Bergs Hinrichtung dürfte nach erster allgemeiner Einschätzung die wachsenden Zweifel in der US-Bevölkerung an der Irakmission nähren. Nach letzten Umfragen lehnt eine Mehrheit der Amerikaner den Irakkrieg mittlerweile ab. Doch der Mord könnte, auch wenn es zynisch klingt, Balsam für die Seele vieler Amerikaner sein. Seht her, wir haben zwar schwere Fehler gemacht, werden sie sagen, aber wirklich bestialisch sind die anderen. „Sicher, Amerikaner werden schockiert sein. Sie werden aber nun verkünden, die Bilder von Abu Ghraib seien weniger schlimm als eine Enthauptung“, glaubt Tom Rosenstiel, Direktor des „Projects for Exellence“, einer Mediendenkfabrik in Washington.

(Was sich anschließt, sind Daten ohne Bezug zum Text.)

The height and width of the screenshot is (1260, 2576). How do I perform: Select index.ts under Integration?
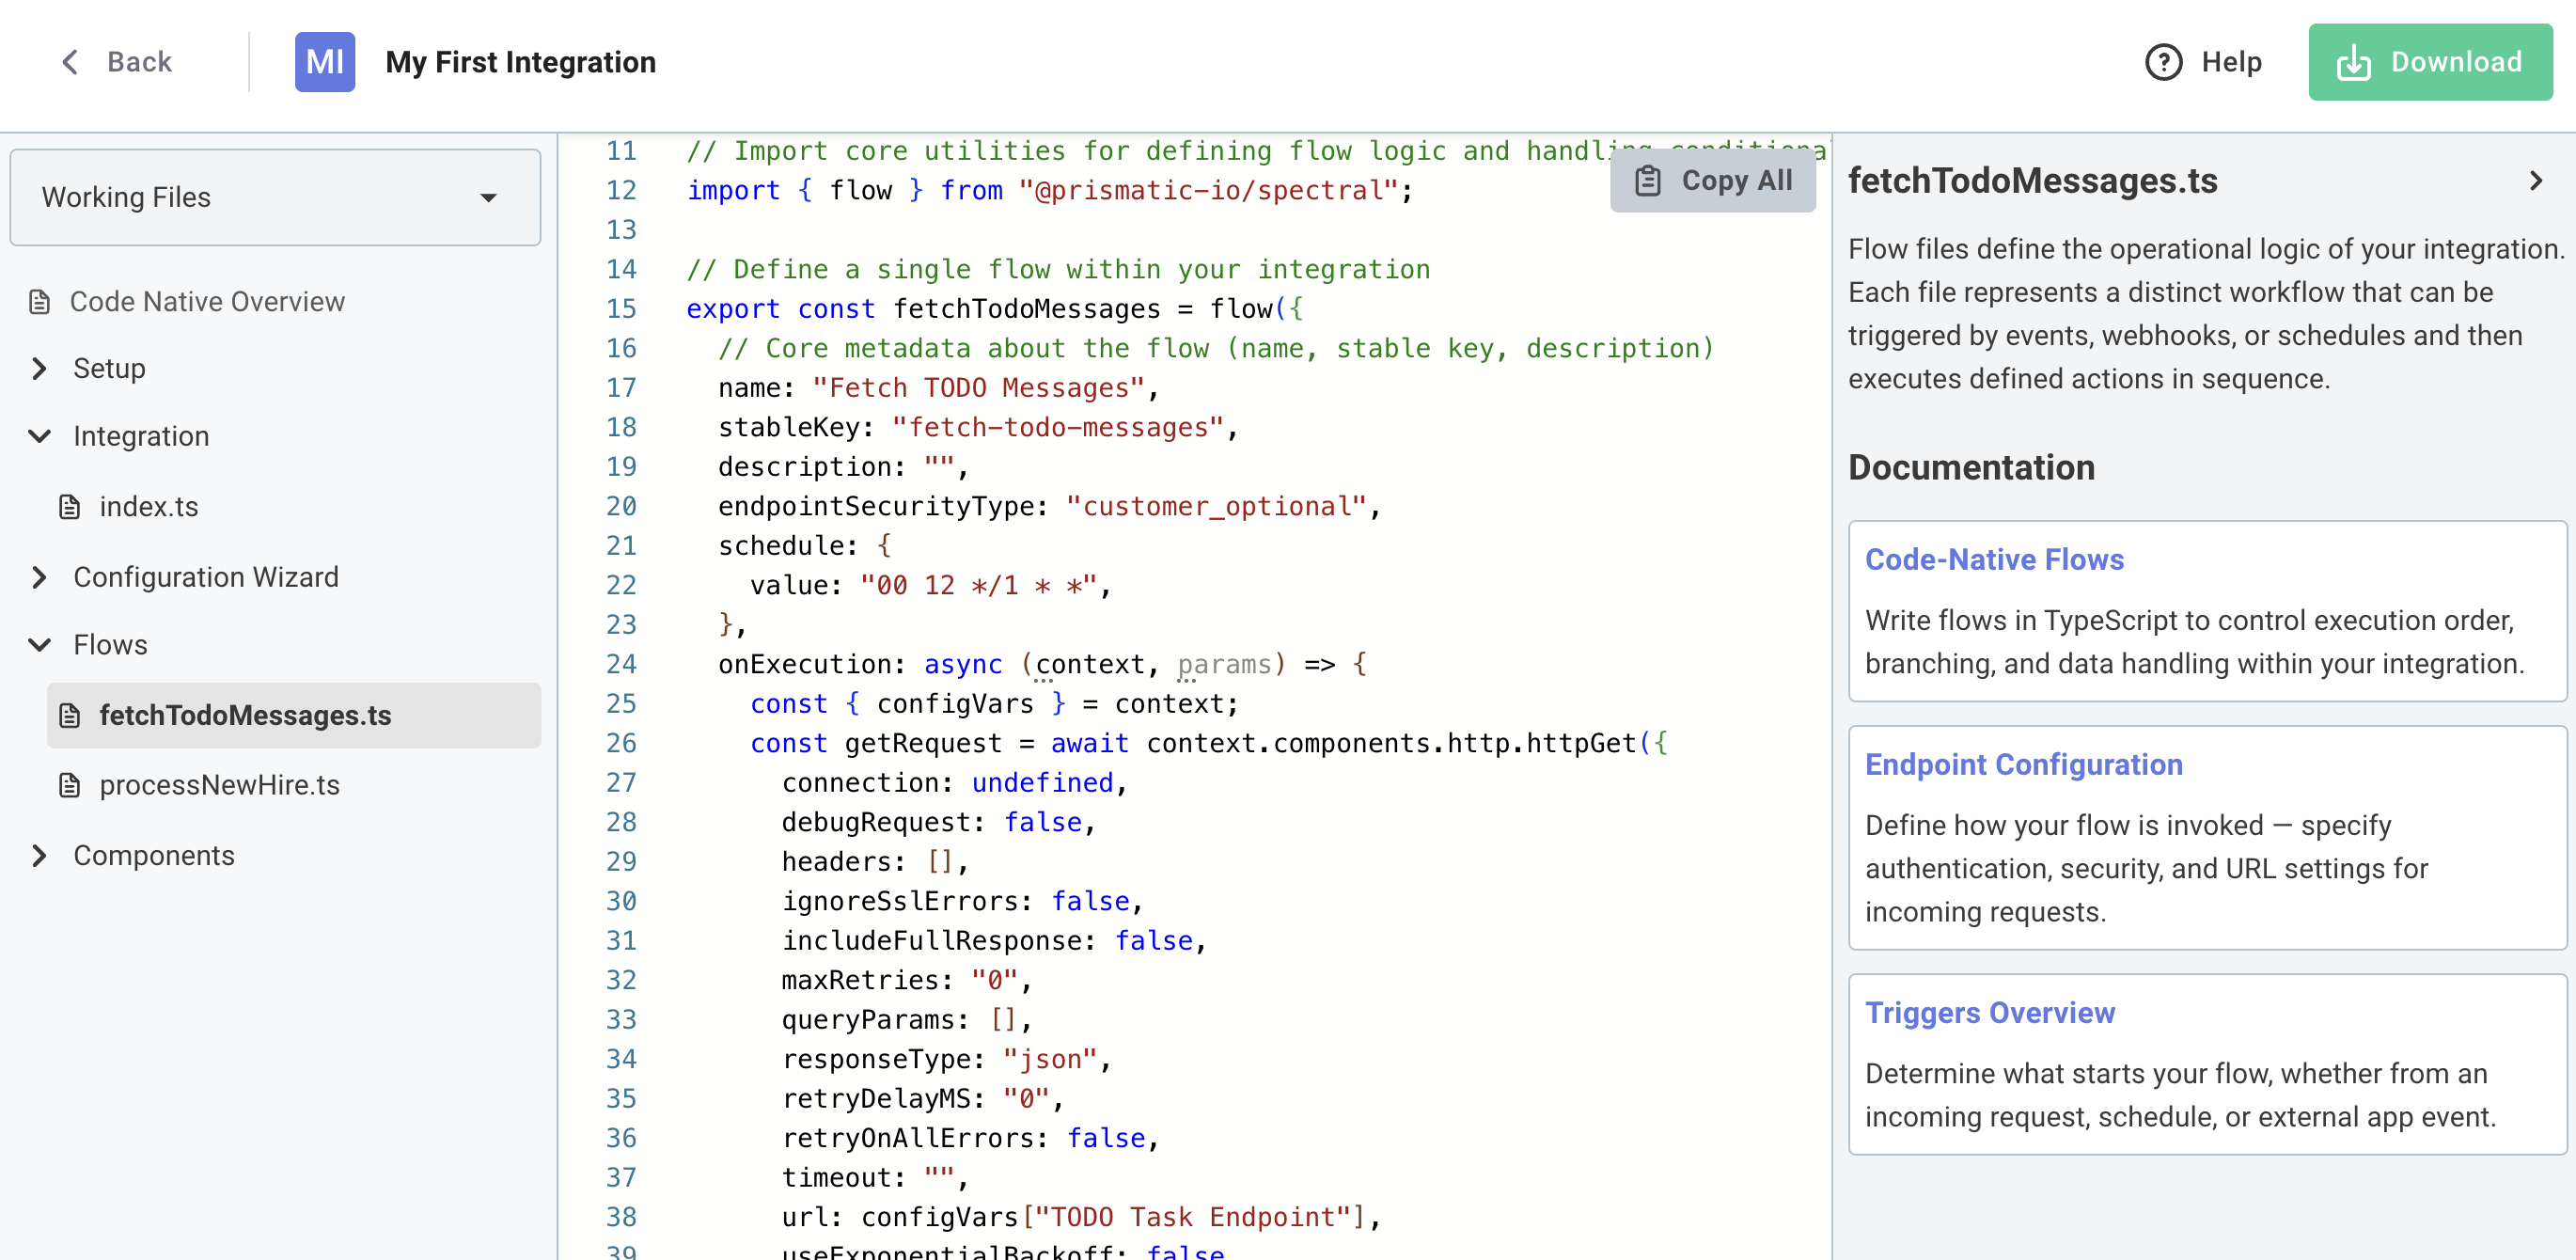[x=148, y=506]
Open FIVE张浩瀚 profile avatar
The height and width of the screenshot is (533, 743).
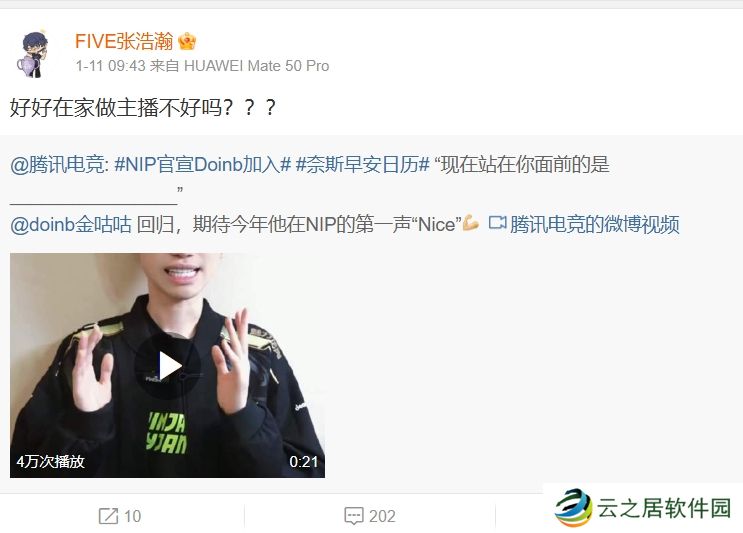point(33,54)
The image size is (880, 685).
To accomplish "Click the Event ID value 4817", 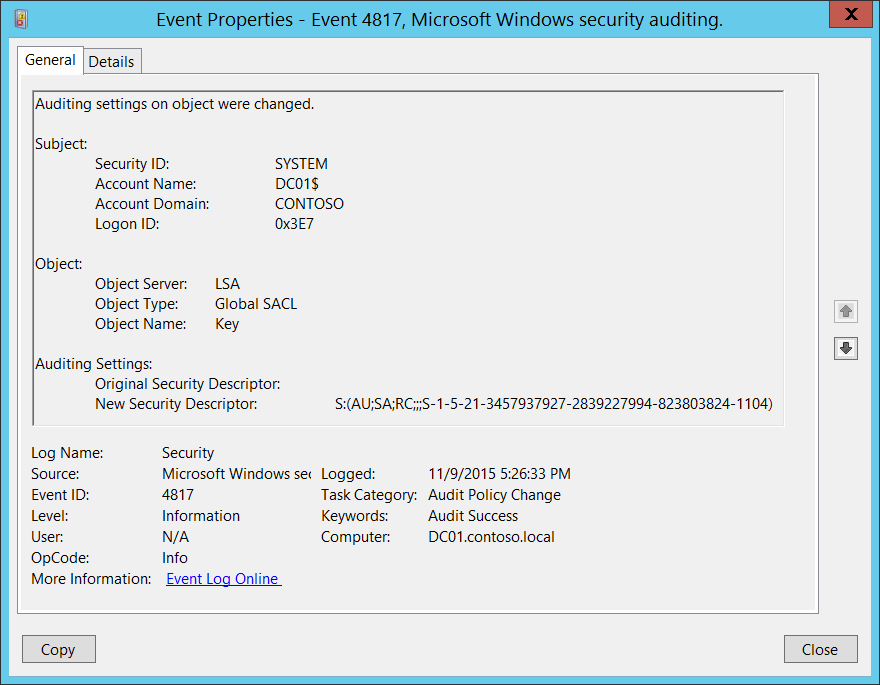I will (178, 495).
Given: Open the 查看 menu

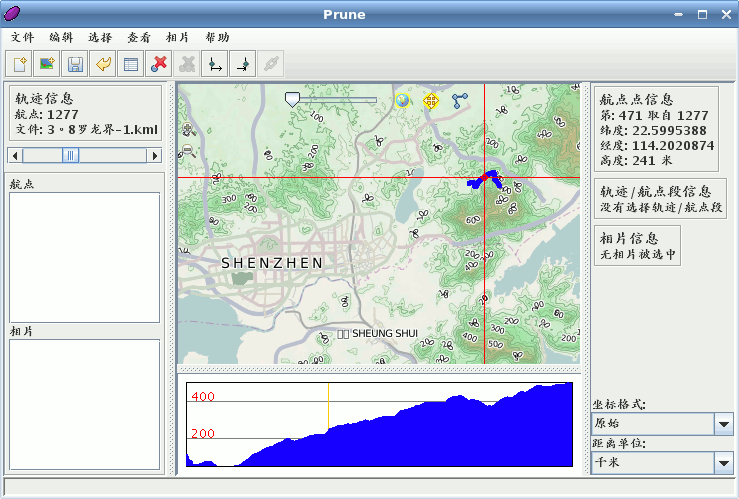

Angesichts der Furcht vor weiterer Rache und der Eskalation der Gewalt im Irak mehren sich die Stimmen im Kongress, alle weiteren Ermittlungen zum Folterskandal geheim zu halten. Es sei „unglücklich“, dass die Senatsanhörung mit General Taguba nicht hinter verschlossenen Türen stattgefunden habe, sagte der republikanische Senator Wayne Allard. Die Veröffentlichung der Misshandlungsfotos und die öffentlichen Anhörungen verstärkten „die Feindschaft auf der anderen Seite“. Die Forderungen können jedoch auch als Entlastungsmanöver für die Bush-Regierung verstanden werden. Gern würde das Weiße Haus Positives berichten, etwa über die abnehmende Arbeitslosigkeit. Doch alles wird bislang von der Folteraffäre überschattet. Es ist unwahrscheinlich, dass sich dies durch die Hinrichtung Bergs rasch ändern wird.